I don't mean to be disagreeable, and it's been enough years since I've done math that I could get myself in trouble here, but there are most certainly two types of vectors- contravariant and covariant. If you have a differentiable manifold, and you want to talk about a vector like the velocity vector of a particle moving along the manifold, you are talking about a contravariant vector. That's because you're talking about an element of the tangent space of the manifold. Covariant vectors live in the cotangent space; those are linear operators on the tangent space. So covariant and contravariant vectors live in dual vector spaces, which means you can loosely talk about them the same way because the spaces have the same dimension, and you can represent the elements in each of them by ordered tuples of the same size. But the tuples mean different things- the tangent space and cotangent space have different bases.

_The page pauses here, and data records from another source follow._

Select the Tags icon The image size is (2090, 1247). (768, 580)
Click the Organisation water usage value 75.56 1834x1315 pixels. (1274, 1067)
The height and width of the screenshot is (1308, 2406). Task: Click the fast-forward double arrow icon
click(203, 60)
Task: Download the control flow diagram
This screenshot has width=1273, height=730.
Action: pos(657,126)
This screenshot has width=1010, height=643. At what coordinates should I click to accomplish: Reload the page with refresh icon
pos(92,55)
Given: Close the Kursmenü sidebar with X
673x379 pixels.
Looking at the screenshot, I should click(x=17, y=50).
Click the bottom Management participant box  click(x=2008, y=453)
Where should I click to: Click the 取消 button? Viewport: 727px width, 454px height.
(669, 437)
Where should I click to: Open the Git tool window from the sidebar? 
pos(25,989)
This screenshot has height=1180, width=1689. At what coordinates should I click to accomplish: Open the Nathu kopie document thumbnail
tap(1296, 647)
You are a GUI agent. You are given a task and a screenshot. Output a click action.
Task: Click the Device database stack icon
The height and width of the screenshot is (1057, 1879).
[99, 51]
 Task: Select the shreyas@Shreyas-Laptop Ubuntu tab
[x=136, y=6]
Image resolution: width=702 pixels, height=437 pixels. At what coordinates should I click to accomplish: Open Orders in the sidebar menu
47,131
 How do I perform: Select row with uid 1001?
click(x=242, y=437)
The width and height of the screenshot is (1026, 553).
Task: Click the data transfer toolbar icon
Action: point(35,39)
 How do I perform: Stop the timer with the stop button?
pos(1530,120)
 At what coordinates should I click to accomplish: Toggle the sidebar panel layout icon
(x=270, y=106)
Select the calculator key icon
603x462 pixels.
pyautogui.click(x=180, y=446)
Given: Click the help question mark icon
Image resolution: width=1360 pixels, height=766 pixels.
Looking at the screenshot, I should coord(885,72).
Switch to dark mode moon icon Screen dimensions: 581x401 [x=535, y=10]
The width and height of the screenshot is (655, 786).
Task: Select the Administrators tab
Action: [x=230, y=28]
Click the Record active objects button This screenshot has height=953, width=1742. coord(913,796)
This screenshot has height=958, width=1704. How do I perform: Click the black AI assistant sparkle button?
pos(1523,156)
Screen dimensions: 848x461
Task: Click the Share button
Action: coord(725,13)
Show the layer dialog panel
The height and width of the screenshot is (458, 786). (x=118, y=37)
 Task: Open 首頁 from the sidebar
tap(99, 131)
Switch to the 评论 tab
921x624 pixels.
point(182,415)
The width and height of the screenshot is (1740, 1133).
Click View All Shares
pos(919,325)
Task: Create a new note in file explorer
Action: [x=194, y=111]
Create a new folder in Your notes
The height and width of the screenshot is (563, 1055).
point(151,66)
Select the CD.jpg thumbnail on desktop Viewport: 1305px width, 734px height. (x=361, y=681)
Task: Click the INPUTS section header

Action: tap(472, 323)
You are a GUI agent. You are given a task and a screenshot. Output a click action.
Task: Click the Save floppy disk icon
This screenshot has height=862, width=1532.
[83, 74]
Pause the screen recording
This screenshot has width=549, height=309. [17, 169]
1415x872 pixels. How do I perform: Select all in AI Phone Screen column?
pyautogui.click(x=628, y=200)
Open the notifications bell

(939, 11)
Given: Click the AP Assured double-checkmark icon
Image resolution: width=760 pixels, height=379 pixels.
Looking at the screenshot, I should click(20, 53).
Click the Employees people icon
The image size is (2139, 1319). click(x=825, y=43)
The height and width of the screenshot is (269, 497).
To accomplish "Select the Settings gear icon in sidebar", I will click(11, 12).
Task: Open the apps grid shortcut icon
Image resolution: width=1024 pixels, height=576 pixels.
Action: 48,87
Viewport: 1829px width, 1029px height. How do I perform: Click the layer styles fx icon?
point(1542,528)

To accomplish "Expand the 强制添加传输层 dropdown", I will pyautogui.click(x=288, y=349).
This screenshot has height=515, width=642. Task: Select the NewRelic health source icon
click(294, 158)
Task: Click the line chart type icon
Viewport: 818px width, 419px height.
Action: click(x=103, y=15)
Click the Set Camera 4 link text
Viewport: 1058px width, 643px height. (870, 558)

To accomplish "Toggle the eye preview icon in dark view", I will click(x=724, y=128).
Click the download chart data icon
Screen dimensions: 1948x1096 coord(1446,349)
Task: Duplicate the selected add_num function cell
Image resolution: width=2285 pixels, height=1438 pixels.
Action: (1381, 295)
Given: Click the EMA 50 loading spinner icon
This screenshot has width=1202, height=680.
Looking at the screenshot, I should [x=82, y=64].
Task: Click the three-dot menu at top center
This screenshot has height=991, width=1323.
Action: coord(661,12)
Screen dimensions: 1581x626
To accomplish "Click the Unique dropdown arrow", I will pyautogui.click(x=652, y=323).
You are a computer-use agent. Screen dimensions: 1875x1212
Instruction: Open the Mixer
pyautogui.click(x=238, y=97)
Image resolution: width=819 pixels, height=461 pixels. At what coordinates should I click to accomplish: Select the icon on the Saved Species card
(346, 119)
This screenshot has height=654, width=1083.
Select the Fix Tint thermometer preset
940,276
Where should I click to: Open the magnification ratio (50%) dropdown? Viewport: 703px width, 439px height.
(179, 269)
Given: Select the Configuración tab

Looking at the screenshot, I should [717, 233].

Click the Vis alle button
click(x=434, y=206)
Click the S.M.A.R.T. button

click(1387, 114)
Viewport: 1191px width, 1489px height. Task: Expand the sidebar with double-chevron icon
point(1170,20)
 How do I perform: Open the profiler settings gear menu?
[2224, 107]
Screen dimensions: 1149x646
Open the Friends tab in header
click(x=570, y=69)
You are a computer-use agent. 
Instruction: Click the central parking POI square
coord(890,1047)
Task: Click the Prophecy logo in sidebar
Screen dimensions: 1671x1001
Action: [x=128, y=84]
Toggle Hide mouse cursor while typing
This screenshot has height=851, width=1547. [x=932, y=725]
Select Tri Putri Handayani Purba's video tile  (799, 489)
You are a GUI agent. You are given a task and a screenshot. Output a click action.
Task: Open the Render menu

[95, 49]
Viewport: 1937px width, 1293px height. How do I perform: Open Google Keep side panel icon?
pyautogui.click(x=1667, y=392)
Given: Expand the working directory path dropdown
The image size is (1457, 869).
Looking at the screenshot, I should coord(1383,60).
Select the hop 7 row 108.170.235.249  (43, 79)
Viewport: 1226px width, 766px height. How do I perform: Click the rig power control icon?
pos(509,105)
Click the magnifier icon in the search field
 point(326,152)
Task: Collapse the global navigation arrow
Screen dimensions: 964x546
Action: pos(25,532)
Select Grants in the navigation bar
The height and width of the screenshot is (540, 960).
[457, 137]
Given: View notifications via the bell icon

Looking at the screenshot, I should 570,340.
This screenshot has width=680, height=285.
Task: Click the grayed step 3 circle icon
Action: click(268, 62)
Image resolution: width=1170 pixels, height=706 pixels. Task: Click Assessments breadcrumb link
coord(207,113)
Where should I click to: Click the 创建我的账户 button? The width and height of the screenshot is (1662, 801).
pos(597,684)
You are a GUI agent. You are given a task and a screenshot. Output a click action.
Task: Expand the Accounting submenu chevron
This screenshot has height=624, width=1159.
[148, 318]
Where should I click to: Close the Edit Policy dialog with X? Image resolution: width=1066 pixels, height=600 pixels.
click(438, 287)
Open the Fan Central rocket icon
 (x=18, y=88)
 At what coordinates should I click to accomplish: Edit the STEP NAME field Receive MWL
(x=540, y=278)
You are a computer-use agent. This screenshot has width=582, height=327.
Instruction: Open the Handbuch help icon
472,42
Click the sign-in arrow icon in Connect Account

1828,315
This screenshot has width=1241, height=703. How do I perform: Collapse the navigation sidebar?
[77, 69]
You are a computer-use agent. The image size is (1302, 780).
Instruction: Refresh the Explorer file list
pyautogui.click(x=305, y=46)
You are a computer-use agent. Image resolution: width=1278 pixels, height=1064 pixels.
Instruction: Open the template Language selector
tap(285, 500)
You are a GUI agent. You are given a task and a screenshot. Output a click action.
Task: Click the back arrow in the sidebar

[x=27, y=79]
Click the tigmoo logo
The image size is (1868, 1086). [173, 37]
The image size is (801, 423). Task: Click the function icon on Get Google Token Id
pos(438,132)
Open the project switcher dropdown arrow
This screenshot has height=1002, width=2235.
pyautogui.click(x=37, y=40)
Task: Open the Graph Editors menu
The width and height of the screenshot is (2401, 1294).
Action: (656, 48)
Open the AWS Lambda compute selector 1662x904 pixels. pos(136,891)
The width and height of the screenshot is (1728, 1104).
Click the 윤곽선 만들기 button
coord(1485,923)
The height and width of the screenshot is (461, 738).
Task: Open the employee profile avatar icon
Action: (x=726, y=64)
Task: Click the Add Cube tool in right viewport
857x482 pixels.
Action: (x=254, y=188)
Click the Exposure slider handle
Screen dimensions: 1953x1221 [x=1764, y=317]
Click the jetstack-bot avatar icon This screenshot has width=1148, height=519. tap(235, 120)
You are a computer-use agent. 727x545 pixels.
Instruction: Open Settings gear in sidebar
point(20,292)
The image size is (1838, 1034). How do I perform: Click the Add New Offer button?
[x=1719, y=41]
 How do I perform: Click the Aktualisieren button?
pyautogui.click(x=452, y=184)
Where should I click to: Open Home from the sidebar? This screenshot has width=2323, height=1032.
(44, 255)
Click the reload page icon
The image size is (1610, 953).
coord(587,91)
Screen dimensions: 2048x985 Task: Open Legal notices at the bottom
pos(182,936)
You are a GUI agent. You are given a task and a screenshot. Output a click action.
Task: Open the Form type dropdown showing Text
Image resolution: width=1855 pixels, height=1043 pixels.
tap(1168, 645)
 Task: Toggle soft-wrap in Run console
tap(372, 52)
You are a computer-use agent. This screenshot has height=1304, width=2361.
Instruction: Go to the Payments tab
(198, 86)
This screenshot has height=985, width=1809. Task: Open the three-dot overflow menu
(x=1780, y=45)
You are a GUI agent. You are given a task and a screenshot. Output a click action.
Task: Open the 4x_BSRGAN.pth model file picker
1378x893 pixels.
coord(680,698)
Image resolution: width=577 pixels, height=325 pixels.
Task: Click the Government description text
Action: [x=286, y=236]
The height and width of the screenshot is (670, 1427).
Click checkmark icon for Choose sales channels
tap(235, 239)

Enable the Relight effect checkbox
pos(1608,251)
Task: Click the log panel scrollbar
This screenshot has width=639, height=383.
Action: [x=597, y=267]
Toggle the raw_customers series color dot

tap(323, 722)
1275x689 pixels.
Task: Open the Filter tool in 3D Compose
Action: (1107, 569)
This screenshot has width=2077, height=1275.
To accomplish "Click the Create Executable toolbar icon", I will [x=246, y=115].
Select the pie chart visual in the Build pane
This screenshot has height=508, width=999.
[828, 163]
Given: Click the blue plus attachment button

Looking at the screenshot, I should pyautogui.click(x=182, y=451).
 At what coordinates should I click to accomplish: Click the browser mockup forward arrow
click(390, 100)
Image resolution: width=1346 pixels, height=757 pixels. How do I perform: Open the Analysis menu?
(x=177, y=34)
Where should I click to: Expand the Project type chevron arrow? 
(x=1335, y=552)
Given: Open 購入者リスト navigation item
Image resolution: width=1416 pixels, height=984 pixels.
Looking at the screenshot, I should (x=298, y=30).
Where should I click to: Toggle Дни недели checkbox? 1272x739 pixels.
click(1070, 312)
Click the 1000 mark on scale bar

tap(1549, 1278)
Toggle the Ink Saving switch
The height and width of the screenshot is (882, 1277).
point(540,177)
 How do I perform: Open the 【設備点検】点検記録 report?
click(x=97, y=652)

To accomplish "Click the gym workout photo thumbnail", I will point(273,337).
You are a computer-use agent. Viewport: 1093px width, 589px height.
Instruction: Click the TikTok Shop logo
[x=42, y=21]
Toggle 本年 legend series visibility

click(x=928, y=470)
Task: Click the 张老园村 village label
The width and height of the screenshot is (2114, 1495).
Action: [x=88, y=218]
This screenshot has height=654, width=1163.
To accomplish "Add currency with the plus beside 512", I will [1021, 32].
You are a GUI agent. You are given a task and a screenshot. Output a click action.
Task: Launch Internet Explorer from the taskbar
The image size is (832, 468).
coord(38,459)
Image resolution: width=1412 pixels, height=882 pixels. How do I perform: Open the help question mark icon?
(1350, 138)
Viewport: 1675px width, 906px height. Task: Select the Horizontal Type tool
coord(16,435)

The reason contravariant vectors are associated with columns and covariant vectors are associated with rows is really just an artifact of the way matrix multiplication is defined, along with the notational gimmick which allows you to say "I want to apply the linear transformation T to the vector v, and to do that I can just represent T as a matrix and write T*v = v' ."

First: sorry I hit the wrong "reply"-Button the answer was not exactly to your message.

But anyway: you are right - BUT as you said yourself you are talking about vectors in different vectorspaces in a very special situation. So here you introduce "covariant" and "contravariant" to make talking about those things easier.

In the general case of a vectorspace those labels make IMHO no sense.